§ **REQUIRED WORK**:
Copy word for word, please, the lines of the entries below running from the one containing "Instruction: Click Scopri" to the one containing "Given: Click arrow", both ends included.

[Dataset entries]
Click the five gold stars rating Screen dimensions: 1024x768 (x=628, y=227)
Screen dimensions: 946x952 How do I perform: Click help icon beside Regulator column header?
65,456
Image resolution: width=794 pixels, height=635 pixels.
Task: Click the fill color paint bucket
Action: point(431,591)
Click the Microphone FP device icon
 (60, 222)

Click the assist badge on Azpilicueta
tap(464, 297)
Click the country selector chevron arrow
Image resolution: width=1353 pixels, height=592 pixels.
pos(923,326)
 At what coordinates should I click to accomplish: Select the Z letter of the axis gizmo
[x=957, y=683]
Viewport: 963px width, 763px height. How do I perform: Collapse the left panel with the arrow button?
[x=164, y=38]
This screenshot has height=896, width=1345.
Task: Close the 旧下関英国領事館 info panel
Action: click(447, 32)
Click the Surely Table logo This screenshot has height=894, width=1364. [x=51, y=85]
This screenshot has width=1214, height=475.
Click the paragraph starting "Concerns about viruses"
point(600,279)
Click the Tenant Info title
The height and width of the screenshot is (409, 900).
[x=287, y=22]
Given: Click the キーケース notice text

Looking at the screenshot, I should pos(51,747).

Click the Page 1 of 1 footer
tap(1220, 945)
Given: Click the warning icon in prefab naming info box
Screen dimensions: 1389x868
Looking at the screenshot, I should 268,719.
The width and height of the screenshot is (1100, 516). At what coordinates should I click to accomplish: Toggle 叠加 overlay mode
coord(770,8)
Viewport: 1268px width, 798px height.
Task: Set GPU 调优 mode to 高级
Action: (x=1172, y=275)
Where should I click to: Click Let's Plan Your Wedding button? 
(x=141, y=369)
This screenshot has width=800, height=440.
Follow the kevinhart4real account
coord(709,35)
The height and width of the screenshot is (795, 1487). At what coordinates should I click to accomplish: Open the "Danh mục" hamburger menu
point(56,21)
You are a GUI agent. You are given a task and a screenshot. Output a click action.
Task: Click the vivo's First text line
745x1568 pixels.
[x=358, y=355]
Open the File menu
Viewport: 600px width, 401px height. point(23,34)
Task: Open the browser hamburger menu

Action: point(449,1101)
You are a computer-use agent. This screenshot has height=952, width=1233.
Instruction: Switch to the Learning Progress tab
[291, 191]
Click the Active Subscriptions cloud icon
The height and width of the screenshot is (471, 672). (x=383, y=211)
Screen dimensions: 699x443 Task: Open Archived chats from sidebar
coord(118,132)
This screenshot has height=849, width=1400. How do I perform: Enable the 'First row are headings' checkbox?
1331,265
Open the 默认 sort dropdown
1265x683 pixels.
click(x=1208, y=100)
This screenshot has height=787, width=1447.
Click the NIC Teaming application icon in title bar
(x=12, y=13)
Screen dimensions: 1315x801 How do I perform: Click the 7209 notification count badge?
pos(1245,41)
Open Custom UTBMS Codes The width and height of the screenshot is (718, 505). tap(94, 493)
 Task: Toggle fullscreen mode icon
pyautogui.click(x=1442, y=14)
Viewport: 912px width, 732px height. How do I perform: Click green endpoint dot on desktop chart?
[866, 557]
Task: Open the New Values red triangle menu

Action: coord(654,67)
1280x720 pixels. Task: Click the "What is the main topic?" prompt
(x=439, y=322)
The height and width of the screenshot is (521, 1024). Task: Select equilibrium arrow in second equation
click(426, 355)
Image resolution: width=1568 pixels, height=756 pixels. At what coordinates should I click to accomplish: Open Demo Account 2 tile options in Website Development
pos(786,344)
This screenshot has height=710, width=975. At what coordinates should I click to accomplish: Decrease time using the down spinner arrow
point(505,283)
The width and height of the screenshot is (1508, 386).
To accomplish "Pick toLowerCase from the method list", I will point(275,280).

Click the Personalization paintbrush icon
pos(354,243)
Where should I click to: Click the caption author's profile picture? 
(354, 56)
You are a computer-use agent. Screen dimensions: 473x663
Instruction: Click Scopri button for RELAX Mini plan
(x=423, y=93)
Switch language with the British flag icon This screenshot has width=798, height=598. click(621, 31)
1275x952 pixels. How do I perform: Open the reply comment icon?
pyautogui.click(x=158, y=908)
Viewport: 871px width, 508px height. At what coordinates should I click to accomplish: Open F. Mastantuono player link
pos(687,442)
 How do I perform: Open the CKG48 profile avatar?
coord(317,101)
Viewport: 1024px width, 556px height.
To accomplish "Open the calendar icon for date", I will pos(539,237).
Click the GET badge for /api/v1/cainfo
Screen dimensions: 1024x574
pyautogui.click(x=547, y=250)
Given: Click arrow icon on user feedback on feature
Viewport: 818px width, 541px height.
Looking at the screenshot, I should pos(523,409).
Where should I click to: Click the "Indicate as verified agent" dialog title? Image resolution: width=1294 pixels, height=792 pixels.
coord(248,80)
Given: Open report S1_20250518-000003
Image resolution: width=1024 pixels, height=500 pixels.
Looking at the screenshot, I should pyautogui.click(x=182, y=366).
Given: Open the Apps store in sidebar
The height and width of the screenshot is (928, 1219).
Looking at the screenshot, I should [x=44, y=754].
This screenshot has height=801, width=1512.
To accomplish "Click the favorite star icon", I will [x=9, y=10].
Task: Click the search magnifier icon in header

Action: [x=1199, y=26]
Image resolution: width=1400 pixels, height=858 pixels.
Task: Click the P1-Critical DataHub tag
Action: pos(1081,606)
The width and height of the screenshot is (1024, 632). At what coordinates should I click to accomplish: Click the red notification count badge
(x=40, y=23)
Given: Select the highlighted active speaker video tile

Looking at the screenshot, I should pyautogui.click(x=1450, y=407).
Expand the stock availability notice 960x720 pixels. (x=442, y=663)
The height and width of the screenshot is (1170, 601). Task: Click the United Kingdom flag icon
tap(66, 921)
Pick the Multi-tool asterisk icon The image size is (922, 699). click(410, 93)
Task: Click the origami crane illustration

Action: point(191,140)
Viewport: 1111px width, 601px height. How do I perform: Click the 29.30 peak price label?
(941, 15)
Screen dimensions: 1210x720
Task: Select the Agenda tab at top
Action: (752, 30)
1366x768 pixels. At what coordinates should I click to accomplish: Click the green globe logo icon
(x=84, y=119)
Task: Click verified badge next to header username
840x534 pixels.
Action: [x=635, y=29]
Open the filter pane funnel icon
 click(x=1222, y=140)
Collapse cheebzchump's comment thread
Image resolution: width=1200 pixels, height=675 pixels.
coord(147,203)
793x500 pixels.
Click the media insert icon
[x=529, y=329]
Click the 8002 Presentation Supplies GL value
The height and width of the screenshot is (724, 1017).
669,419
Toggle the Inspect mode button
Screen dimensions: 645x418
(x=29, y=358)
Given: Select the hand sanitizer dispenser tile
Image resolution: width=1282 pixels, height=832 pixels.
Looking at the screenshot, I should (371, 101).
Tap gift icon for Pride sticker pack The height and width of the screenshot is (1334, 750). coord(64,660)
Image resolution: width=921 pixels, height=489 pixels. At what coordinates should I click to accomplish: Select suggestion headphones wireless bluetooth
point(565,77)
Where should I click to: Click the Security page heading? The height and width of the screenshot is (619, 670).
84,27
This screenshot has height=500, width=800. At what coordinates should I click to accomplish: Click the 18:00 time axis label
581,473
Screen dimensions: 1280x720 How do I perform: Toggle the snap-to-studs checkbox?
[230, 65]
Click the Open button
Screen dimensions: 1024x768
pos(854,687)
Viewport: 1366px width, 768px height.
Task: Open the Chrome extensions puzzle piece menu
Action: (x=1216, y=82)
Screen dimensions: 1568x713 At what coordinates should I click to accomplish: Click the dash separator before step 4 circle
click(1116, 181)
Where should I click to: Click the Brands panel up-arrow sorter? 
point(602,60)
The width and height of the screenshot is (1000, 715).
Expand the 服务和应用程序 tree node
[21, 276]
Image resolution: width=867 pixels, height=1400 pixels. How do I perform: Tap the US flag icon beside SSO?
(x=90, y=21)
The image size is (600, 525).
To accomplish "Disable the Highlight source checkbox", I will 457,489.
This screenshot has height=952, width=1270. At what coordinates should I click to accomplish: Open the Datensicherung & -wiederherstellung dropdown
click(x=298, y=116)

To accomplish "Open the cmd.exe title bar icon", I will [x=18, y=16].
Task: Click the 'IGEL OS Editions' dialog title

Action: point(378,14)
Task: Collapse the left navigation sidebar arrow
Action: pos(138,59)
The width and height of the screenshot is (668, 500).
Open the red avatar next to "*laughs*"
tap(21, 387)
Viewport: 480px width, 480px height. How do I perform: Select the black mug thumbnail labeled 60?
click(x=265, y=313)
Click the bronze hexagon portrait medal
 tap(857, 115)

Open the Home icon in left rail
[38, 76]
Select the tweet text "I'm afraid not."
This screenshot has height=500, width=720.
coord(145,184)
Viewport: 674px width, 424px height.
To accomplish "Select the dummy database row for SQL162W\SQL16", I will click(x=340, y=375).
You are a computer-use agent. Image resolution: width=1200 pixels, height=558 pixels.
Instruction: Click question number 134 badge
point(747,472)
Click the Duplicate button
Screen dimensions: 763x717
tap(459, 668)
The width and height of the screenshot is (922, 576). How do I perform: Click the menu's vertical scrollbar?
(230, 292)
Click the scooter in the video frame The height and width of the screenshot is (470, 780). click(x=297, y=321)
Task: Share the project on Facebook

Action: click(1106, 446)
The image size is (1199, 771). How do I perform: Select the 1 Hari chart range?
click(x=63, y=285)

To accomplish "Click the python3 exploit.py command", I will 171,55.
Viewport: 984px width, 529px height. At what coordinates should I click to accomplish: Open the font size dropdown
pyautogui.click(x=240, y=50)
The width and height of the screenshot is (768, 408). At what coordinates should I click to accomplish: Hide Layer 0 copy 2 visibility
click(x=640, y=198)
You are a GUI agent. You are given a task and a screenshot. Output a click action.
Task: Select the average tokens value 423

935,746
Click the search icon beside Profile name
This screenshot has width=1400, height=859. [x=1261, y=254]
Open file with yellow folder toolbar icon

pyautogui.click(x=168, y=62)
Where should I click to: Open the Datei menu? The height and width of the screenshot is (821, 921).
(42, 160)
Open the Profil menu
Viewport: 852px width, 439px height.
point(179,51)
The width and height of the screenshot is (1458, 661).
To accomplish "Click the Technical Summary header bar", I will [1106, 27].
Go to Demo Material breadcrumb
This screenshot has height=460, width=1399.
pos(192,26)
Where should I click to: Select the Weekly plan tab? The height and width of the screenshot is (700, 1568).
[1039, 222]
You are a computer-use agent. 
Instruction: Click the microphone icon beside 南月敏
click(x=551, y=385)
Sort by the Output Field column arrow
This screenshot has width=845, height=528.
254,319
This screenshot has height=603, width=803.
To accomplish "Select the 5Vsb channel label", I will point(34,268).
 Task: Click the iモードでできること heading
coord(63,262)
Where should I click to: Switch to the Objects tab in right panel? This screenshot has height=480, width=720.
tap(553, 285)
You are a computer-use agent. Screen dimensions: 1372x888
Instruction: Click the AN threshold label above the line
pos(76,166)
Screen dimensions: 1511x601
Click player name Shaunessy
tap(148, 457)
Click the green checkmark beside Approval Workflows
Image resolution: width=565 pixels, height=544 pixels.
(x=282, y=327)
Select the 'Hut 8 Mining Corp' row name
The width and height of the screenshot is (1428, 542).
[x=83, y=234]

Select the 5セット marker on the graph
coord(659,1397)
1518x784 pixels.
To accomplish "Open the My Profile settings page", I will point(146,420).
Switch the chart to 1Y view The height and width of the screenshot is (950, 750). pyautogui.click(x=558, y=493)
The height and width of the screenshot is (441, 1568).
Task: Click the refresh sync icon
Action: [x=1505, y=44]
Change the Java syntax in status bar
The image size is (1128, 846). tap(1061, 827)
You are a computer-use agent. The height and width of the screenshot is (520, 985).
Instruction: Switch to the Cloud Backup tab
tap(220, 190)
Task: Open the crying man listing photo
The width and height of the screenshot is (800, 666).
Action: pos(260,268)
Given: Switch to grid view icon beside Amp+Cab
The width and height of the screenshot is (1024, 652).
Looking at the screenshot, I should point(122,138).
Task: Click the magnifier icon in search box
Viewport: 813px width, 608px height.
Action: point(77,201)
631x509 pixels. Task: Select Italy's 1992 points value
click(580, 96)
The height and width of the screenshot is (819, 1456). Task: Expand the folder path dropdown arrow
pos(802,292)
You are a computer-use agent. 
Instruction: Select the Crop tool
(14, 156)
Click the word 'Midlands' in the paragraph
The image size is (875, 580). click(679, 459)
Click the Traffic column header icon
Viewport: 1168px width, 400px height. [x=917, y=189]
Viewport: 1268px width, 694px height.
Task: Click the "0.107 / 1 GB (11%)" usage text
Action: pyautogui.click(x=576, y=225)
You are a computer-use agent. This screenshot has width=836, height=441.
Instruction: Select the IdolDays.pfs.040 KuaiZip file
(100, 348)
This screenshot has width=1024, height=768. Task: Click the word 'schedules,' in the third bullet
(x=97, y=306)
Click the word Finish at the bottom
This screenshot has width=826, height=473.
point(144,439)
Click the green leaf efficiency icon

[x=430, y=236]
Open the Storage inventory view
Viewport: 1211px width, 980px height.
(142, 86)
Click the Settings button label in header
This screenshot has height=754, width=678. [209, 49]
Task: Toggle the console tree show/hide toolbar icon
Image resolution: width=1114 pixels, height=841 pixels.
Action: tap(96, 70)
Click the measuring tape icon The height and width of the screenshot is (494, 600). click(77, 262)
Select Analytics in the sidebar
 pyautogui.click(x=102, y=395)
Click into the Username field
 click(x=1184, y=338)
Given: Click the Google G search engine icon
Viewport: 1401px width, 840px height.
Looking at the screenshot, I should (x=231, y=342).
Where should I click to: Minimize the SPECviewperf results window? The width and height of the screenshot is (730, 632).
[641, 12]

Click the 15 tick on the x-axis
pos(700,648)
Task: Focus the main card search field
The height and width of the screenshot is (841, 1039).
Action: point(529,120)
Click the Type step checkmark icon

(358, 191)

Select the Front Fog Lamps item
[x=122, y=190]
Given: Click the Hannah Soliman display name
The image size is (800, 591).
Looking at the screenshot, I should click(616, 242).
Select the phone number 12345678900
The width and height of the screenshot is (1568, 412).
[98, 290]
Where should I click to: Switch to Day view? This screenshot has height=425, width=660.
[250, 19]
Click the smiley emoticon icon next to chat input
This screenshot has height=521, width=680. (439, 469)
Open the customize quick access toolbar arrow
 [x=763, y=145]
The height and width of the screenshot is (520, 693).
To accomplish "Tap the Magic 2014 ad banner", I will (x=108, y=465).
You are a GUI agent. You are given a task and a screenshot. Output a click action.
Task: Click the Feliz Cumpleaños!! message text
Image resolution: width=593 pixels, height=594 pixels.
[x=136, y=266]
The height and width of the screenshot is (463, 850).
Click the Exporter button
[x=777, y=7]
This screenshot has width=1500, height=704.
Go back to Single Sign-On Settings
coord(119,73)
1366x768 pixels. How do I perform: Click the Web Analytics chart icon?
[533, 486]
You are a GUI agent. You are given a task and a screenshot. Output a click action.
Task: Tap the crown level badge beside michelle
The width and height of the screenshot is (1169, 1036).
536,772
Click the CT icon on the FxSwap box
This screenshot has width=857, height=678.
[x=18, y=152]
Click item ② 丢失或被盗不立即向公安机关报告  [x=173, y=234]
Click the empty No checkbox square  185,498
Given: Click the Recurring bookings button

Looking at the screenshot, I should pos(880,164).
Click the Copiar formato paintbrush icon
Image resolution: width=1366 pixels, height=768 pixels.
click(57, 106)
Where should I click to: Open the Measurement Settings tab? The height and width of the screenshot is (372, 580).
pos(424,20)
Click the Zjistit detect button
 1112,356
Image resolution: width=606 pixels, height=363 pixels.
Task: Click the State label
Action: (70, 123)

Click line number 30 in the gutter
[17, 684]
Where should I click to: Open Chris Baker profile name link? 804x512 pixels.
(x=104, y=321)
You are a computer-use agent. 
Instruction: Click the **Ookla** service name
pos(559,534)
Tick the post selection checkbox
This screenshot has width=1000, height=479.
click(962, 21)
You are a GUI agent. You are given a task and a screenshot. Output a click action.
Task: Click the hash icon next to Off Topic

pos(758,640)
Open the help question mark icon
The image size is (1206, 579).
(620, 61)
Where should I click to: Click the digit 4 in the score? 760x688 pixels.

§ **ANSWER BOX**:
Instruction: Click Scopri button for RELAX Mini plan
(x=423, y=93)
Switch language with the British flag icon This screenshot has width=798, height=598. click(621, 31)
1275x952 pixels. How do I perform: Open the reply comment icon?
pyautogui.click(x=158, y=908)
Viewport: 871px width, 508px height. At what coordinates should I click to accomplish: Open F. Mastantuono player link
pos(687,442)
 How do I perform: Open the CKG48 profile avatar?
coord(317,101)
Viewport: 1024px width, 556px height.
To accomplish "Open the calendar icon for date", I will pos(539,237).
Click the GET badge for /api/v1/cainfo
Screen dimensions: 1024x574
pyautogui.click(x=547, y=250)
Given: Click arrow icon on user feedback on feature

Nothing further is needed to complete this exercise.